* Requirement
Scan the records for "Imóveis". Show the matching lines.

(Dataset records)
<<<<

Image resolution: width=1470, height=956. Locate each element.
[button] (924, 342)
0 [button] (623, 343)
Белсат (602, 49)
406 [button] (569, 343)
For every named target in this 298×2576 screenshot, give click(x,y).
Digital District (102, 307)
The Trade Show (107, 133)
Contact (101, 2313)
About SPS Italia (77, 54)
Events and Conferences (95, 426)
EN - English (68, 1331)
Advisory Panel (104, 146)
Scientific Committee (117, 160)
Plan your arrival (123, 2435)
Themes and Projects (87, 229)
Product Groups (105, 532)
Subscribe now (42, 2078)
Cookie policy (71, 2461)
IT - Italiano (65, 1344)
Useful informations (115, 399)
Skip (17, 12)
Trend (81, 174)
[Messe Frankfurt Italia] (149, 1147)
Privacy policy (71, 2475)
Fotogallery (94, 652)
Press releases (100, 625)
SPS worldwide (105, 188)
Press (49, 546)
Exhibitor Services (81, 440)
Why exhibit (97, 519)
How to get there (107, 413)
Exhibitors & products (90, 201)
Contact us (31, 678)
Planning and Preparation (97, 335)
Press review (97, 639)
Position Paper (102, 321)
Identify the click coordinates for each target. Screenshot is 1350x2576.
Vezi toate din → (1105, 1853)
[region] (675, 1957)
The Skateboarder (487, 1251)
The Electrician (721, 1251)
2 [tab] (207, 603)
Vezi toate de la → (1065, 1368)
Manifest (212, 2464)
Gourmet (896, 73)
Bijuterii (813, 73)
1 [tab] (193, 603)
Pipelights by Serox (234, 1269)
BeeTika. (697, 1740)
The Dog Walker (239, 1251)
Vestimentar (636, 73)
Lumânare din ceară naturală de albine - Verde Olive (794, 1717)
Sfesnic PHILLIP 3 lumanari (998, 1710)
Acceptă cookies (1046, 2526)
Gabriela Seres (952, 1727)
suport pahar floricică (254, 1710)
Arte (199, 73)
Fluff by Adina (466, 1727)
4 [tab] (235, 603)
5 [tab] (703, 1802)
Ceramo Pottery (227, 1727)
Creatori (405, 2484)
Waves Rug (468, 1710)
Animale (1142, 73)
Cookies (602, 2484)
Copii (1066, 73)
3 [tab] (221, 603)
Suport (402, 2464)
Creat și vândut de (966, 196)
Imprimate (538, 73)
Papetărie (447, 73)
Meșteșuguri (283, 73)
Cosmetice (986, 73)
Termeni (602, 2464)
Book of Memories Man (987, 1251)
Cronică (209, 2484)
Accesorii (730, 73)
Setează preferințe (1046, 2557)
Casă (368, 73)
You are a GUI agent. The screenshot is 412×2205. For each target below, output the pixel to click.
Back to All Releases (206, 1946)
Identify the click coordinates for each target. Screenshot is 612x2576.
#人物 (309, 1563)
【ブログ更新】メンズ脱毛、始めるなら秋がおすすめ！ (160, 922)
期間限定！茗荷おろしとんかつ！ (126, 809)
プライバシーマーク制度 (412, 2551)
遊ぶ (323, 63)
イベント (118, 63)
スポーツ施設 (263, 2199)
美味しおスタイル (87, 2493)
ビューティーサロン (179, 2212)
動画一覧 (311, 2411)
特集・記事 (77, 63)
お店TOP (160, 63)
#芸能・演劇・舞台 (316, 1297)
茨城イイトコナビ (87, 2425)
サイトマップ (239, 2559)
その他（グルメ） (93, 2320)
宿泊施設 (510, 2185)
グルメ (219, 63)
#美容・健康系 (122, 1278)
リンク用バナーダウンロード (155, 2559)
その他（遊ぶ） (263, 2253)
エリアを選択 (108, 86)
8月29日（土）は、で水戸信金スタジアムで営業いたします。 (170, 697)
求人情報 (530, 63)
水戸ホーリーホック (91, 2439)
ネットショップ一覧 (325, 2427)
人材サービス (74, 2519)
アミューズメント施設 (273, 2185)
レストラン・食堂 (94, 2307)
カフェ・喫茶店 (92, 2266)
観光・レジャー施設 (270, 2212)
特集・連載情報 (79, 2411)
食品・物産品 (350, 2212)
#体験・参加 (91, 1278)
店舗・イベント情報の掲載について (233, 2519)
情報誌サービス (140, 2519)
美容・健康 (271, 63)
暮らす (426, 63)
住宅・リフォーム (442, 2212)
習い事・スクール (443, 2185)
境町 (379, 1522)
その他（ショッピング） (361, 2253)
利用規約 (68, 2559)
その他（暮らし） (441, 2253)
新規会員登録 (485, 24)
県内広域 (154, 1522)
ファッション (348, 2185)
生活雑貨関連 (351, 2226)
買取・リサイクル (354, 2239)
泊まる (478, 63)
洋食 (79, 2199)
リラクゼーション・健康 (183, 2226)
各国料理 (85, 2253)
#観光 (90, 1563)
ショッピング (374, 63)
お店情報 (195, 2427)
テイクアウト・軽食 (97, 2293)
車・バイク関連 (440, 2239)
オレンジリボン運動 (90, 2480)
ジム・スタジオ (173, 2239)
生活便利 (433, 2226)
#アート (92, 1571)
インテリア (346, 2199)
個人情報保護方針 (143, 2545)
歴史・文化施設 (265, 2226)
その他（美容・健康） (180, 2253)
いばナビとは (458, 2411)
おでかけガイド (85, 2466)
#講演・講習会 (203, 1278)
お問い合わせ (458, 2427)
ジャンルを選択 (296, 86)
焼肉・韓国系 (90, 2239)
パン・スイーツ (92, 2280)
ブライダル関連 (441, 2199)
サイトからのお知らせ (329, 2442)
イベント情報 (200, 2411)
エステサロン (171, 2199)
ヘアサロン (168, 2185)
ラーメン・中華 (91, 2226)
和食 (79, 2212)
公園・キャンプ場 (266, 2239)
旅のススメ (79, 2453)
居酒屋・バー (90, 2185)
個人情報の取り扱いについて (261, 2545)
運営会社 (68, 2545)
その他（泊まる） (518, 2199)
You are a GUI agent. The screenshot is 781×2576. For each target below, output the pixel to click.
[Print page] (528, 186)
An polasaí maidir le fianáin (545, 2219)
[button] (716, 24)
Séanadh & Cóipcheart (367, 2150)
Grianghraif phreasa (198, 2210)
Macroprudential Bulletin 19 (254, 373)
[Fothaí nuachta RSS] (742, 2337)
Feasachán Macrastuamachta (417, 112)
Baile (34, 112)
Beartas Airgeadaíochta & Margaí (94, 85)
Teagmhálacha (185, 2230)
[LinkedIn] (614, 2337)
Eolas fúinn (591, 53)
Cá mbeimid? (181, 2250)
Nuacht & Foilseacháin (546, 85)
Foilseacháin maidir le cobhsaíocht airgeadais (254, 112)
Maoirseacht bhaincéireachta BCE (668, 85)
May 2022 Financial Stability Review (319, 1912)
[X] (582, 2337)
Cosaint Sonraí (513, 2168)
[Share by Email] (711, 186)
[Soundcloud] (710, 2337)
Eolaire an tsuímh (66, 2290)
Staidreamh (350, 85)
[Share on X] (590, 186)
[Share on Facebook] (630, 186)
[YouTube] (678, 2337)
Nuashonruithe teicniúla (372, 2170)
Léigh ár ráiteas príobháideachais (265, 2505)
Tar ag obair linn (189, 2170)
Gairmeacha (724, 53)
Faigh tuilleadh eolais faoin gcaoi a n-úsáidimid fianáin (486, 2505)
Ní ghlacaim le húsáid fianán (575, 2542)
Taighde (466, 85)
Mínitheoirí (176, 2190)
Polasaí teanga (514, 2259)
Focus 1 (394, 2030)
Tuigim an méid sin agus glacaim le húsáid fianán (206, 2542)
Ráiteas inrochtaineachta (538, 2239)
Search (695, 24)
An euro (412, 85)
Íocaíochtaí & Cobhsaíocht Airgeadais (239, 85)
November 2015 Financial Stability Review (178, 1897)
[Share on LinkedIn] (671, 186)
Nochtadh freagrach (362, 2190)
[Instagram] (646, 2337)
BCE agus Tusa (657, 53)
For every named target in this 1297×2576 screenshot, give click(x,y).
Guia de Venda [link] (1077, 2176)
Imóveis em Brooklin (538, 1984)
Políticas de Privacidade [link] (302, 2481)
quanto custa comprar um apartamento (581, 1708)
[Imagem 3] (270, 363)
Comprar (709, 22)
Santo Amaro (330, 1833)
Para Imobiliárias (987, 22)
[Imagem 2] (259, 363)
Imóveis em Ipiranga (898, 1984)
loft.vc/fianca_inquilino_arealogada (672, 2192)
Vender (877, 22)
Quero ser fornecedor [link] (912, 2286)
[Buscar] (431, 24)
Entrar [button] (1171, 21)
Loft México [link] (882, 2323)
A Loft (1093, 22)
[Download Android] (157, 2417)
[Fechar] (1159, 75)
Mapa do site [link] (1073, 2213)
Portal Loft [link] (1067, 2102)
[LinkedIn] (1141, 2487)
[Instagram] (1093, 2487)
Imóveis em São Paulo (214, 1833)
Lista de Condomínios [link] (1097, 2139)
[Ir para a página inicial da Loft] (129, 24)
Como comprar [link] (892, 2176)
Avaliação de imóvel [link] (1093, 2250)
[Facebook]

>>>>

* Response to this task
Imóveis em Brooklin (538, 1984)
Imóveis em Ipiranga (898, 1984)
Imóveis em São Paulo (214, 1833)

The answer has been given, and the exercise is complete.